Problem requirements: Reproduce the following lines word for word, without changing any character.

Given entries:
= = = = = = =

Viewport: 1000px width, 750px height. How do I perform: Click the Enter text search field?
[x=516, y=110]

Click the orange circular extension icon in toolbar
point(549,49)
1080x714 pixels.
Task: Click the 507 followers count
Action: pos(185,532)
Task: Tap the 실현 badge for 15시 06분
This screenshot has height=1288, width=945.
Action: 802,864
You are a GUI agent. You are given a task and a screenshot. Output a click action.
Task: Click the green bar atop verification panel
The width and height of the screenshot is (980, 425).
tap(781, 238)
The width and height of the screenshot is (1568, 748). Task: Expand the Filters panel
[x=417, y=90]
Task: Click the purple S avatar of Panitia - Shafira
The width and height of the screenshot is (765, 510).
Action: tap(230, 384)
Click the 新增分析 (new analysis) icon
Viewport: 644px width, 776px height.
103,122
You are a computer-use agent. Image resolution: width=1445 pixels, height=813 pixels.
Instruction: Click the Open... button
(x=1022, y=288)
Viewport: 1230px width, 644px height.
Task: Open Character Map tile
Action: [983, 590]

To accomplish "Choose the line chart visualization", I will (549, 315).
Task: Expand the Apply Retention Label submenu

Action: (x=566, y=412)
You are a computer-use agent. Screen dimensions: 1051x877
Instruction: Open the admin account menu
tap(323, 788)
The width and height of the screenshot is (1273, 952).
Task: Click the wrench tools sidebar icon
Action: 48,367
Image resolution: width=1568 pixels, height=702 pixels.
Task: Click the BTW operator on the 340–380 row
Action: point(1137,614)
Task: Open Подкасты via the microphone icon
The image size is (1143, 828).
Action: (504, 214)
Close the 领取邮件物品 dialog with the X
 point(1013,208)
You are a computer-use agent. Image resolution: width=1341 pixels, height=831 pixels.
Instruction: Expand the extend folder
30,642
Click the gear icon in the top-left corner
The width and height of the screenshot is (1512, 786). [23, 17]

= = = = = = =

Written answer:
Viewport: 1000px width, 750px height. How do I perform: Click the Enter text search field?
[x=516, y=110]

Click the orange circular extension icon in toolbar
point(549,49)
1080x714 pixels.
Task: Click the 507 followers count
Action: pos(185,532)
Task: Tap the 실현 badge for 15시 06분
This screenshot has height=1288, width=945.
Action: 802,864
You are a GUI agent. You are given a task and a screenshot. Output a click action.
Task: Click the green bar atop verification panel
The width and height of the screenshot is (980, 425).
tap(781, 238)
The width and height of the screenshot is (1568, 748). Task: Expand the Filters panel
[x=417, y=90]
Task: Click the purple S avatar of Panitia - Shafira
The width and height of the screenshot is (765, 510).
Action: tap(230, 384)
Click the 新增分析 (new analysis) icon
Viewport: 644px width, 776px height.
103,122
You are a computer-use agent. Image resolution: width=1445 pixels, height=813 pixels.
Instruction: Click the Open... button
(x=1022, y=288)
Viewport: 1230px width, 644px height.
Task: Open Character Map tile
Action: [983, 590]

To accomplish "Choose the line chart visualization", I will (549, 315).
Task: Expand the Apply Retention Label submenu

Action: (x=566, y=412)
You are a computer-use agent. Screen dimensions: 1051x877
Instruction: Open the admin account menu
tap(323, 788)
The width and height of the screenshot is (1273, 952).
Task: Click the wrench tools sidebar icon
Action: 48,367
Image resolution: width=1568 pixels, height=702 pixels.
Task: Click the BTW operator on the 340–380 row
Action: point(1137,614)
Task: Open Подкасты via the microphone icon
The image size is (1143, 828).
Action: (504, 214)
Close the 领取邮件物品 dialog with the X
 point(1013,208)
You are a computer-use agent. Image resolution: width=1341 pixels, height=831 pixels.
Instruction: Expand the extend folder
30,642
Click the gear icon in the top-left corner
The width and height of the screenshot is (1512, 786). [23, 17]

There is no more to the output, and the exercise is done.